Mandiant also found that Russia used an old infection from commodity malware, dating back to 2013, to access its target victim’s network. In today’s cyber world, you can easily draft off someone else’s work to skip the line.

Nation-states are also taking tactics from ransomware groups. Why break into a company when you can just buy valid credentials from infostealers? Ransomware affiliates are doing it. Just because you have an 8-figure hacking budget doesn’t mean you have to blow it all on a shiny new exploit.

The moral of the story is that hacking is just business. The cybercriminal ecosystem is so extensive now that governments don’t have to do everything themselves. Some nation-states don’t need to spend millions of dollars developing their own tools. Instead, they can use that money for something more productive, like feeding their people.
On the one hand, defenders get a small step forward because their tools may be better positioned to detect and defend more generic malware. On the other hand, outsourcing some of these capabilities gives nation-states more time and money to spend on cutting-edge research, like AI-powered hacking tools and techniques.

Security & AI News
What Else is Happening?
🇷🇺 Russian hackers are believed to have hacked into the British PM’s personal email account before he entered office.

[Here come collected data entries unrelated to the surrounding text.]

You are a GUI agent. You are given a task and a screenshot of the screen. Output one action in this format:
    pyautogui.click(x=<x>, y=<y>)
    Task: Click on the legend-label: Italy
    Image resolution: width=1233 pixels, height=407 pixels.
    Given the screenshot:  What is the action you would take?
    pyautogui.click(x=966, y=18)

My favorite line from this article was that he “was forced to change his email address following the incident and add the basic and painless security protection of two-factor authentication which apparently had not been applied beforehand.” I’ll repeat this…”basic and painless.” Yes, thank you.
🔁 Hackers gonna hack. In news that no one should be surprised by, the China-based threat actor Salt Typhoon, who hacked into US telecom companies last year, is at it again. This time, they’re targeting Cisco devices to gain a foothold into the networks.
🎭️ An online platform used to automate the university application process is combatting deepfakes. Out of 20,000 interviews, 0.1% used a third party to take their place in the interview, 0.6% used lip-syncing technology, and 0.15% used deepfakes.
🚨 Two Russian citizens were arrested in Thailand for their participation as affiliates of the Phobos Ransomware-as-a-Service (RaaS). They attacked over 1K victims, netting ~$16 million in ransom payments.